───── Materials provided

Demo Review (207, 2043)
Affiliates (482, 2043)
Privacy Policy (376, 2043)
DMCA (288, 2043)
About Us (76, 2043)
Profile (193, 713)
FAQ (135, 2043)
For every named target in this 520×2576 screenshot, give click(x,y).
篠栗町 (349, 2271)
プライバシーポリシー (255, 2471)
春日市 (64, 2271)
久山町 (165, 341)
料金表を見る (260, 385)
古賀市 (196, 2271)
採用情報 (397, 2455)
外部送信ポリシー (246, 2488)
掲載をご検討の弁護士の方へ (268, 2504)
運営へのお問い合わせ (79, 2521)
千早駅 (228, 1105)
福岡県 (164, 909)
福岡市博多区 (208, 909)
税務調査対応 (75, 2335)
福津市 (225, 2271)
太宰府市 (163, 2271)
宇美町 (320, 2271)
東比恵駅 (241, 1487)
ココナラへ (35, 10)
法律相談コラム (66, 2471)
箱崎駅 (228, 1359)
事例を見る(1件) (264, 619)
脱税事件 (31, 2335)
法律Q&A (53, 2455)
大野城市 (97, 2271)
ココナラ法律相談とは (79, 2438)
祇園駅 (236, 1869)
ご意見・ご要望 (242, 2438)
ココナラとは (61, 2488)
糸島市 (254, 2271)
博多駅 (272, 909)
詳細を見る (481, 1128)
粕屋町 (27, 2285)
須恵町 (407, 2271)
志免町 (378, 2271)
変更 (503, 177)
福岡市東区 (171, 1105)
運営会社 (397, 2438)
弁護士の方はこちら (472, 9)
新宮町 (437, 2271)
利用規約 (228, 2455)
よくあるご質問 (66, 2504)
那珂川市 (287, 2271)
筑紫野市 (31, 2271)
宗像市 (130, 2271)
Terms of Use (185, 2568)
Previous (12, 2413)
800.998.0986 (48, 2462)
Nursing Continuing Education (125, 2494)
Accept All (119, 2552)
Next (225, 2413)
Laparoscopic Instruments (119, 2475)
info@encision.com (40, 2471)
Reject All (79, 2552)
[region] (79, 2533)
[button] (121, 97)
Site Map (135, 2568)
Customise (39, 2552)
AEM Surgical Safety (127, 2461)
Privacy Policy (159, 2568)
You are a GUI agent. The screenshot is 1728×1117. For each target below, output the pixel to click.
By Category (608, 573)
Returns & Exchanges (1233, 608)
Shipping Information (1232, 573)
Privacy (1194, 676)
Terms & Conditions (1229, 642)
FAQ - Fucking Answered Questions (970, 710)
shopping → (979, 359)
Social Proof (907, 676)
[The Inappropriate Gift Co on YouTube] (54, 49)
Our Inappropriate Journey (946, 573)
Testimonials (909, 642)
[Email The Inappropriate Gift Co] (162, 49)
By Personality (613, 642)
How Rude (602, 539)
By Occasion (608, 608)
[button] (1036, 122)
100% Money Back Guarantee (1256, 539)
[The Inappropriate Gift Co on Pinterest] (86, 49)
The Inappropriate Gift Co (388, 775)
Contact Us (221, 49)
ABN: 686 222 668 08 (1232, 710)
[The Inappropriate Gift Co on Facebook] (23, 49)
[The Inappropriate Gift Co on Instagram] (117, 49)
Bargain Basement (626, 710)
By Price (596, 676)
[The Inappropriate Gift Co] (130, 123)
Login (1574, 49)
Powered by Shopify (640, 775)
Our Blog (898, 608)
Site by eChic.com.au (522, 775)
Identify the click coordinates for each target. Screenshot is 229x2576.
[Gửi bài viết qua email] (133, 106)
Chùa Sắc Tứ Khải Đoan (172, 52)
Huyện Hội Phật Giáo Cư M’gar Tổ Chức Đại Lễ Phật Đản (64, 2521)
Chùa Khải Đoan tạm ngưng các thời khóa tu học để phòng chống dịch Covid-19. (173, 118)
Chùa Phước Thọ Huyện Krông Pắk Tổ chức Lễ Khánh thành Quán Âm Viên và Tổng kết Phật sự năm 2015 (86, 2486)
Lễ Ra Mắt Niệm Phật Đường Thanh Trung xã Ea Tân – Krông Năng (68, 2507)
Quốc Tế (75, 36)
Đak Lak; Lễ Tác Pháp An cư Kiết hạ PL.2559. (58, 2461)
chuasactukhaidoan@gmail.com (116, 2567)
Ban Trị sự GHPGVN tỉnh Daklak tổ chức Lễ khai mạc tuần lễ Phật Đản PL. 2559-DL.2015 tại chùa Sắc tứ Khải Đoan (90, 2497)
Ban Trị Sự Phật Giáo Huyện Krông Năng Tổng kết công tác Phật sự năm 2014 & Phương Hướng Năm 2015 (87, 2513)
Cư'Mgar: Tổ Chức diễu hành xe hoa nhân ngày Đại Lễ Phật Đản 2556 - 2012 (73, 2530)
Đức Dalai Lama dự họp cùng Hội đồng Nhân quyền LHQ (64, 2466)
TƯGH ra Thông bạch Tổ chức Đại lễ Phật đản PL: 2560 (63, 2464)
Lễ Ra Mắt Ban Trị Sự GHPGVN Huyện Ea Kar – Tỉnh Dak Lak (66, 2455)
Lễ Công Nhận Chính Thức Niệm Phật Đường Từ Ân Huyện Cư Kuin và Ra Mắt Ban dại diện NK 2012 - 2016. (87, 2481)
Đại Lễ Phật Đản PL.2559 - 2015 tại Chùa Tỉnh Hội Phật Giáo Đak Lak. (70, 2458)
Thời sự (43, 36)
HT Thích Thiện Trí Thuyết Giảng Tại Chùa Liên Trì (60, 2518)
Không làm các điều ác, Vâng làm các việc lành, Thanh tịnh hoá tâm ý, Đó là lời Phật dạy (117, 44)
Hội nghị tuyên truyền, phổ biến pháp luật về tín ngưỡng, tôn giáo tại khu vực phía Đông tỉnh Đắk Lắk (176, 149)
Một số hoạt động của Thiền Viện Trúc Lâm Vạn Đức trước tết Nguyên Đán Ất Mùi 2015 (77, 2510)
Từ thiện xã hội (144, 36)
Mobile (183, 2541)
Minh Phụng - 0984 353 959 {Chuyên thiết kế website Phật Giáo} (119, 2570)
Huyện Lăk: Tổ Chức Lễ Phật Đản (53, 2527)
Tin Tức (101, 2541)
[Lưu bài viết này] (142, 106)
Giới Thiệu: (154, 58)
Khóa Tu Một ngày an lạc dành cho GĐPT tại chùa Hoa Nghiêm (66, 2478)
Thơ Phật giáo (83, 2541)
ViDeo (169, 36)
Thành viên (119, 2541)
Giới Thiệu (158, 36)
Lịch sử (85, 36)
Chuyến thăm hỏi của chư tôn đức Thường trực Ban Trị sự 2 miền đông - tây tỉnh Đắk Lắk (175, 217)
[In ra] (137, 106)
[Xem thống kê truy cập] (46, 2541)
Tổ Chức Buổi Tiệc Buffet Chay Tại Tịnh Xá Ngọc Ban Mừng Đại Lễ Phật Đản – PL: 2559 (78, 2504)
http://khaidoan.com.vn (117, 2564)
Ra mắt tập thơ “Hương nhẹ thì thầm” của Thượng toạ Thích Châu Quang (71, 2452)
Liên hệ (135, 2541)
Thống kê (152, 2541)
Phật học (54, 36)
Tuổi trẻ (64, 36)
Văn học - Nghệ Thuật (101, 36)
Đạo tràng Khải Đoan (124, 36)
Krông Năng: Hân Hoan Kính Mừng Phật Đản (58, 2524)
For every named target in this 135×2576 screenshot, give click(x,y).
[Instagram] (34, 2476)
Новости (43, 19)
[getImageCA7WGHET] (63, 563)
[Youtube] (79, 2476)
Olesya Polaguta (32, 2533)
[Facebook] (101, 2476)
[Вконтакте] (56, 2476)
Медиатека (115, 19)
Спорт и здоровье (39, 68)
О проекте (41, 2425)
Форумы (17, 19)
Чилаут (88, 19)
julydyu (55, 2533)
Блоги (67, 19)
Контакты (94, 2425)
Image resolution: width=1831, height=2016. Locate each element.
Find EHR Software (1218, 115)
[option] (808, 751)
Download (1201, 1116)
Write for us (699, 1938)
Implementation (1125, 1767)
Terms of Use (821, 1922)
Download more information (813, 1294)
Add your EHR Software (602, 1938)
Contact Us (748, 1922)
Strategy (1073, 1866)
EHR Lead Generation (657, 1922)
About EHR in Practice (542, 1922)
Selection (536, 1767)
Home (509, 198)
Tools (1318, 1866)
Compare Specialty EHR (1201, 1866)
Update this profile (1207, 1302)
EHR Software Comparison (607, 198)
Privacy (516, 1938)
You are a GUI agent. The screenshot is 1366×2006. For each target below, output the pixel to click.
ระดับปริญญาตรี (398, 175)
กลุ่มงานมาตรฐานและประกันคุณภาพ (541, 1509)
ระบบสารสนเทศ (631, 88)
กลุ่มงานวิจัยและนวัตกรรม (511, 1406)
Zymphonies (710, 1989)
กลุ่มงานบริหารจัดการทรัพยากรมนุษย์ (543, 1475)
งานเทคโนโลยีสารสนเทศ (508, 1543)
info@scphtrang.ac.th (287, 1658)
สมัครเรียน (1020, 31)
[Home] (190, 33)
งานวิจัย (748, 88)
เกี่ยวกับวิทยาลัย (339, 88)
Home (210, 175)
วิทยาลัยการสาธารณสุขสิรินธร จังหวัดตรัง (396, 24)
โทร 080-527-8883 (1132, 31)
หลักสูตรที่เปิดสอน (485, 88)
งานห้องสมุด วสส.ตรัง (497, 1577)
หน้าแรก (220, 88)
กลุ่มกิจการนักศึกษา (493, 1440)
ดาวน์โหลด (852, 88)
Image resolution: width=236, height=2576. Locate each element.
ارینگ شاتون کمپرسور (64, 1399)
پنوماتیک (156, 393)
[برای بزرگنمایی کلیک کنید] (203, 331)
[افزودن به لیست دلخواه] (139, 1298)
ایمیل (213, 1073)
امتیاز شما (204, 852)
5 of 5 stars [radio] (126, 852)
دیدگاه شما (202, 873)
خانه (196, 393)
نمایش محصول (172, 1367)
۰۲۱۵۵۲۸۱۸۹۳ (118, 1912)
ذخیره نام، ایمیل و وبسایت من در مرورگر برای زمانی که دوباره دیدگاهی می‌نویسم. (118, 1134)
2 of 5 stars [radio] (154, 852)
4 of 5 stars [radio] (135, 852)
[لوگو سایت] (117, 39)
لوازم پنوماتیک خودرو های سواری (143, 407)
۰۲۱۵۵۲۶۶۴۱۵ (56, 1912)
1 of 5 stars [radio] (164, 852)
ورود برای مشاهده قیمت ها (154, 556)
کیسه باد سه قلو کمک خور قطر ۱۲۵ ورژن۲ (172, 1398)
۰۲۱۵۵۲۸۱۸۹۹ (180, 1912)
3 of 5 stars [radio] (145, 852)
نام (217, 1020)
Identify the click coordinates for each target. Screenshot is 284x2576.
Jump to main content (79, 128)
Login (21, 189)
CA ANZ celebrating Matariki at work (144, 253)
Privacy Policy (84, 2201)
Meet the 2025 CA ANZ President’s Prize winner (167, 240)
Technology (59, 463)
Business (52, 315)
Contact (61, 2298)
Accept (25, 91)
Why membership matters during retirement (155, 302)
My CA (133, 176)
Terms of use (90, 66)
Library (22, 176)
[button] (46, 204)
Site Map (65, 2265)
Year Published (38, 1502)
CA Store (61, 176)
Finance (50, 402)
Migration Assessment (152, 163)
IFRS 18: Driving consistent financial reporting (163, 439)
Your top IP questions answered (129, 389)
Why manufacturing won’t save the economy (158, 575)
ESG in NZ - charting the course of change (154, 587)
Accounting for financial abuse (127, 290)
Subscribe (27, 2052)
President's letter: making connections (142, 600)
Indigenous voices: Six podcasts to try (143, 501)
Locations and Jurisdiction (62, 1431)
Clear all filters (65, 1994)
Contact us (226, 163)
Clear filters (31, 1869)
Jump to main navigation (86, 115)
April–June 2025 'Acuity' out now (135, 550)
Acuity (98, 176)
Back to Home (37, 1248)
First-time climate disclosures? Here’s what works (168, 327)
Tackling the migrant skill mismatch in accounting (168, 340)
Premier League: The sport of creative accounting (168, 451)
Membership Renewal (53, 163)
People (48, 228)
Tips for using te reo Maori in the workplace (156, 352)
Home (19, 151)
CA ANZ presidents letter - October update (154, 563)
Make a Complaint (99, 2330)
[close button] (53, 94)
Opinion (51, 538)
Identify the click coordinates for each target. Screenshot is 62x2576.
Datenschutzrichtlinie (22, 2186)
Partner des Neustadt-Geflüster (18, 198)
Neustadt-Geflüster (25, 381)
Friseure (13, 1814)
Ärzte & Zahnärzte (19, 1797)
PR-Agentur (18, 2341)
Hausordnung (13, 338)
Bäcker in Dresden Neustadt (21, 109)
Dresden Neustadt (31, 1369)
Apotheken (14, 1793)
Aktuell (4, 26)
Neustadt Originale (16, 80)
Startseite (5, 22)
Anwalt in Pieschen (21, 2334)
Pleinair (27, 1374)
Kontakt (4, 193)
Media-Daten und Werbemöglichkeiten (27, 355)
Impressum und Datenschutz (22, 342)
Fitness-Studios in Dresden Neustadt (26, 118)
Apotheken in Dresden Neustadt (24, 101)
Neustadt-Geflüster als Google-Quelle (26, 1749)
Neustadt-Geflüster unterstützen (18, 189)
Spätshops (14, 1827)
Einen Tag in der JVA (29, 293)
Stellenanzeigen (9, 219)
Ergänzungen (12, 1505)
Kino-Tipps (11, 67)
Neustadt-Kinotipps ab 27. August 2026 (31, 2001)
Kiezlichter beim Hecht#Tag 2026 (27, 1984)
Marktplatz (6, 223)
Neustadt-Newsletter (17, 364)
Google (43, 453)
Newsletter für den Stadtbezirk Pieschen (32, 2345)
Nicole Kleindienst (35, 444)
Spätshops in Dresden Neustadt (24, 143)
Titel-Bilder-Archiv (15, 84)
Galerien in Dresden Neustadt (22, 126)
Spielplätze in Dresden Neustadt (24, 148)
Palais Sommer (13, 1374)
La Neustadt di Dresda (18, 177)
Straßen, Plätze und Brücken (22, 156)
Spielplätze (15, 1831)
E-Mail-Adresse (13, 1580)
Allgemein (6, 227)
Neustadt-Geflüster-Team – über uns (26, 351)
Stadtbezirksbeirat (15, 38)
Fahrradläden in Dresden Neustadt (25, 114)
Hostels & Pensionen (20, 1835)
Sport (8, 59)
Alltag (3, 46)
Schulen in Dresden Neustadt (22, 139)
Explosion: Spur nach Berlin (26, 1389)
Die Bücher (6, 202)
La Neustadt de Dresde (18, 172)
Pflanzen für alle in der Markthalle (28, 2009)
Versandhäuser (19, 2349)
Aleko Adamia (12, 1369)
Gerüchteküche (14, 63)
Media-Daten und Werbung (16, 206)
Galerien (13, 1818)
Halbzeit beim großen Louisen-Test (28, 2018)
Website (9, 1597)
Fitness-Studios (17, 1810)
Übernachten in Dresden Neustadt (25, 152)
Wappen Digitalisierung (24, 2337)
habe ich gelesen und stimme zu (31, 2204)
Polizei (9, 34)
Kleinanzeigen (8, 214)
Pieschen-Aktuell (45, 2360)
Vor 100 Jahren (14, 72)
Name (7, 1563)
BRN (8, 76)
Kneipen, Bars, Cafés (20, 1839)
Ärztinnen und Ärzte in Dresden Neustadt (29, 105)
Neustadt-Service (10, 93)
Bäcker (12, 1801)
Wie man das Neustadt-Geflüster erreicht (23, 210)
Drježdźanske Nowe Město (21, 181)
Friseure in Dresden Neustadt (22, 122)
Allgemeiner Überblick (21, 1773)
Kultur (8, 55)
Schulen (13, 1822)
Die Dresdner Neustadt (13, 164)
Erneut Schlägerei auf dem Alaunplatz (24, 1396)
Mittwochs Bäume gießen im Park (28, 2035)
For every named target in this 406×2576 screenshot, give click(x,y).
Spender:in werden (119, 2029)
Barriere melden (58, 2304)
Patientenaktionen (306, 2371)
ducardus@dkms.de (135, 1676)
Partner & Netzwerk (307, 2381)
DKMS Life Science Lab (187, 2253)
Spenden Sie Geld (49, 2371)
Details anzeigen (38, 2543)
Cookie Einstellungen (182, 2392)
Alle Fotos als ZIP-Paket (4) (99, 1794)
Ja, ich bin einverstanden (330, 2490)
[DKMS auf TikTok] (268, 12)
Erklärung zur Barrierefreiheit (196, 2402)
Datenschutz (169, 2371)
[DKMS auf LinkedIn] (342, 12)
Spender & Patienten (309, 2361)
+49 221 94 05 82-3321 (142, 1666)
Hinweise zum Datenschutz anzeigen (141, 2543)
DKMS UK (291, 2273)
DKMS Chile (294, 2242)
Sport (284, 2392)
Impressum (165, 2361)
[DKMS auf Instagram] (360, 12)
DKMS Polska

──────────

#### Brief:
Both the line containing "خانه (196, 393)" and the line containing "نام (217, 1020)" belong in the answer. Print them and every line above that falls between them exactly, and no others.

#### Result of this task:
خانه (196, 393)
نمایش محصول (172, 1367)
۰۲۱۵۵۲۸۱۸۹۳ (118, 1912)
ذخیره نام، ایمیل و وبسایت من در مرورگر برای زمانی که دوباره دیدگاهی می‌نویسم. (118, 1134)
2 of 5 stars [radio] (154, 852)
4 of 5 stars [radio] (135, 852)
[لوگو سایت] (117, 39)
لوازم پنوماتیک خودرو های سواری (143, 407)
۰۲۱۵۵۲۶۶۴۱۵ (56, 1912)
1 of 5 stars [radio] (164, 852)
ورود برای مشاهده قیمت ها (154, 556)
کیسه باد سه قلو کمک خور قطر ۱۲۵ ورژن۲ (172, 1398)
۰۲۱۵۵۲۸۱۸۹۹ (180, 1912)
3 of 5 stars [radio] (145, 852)
نام (217, 1020)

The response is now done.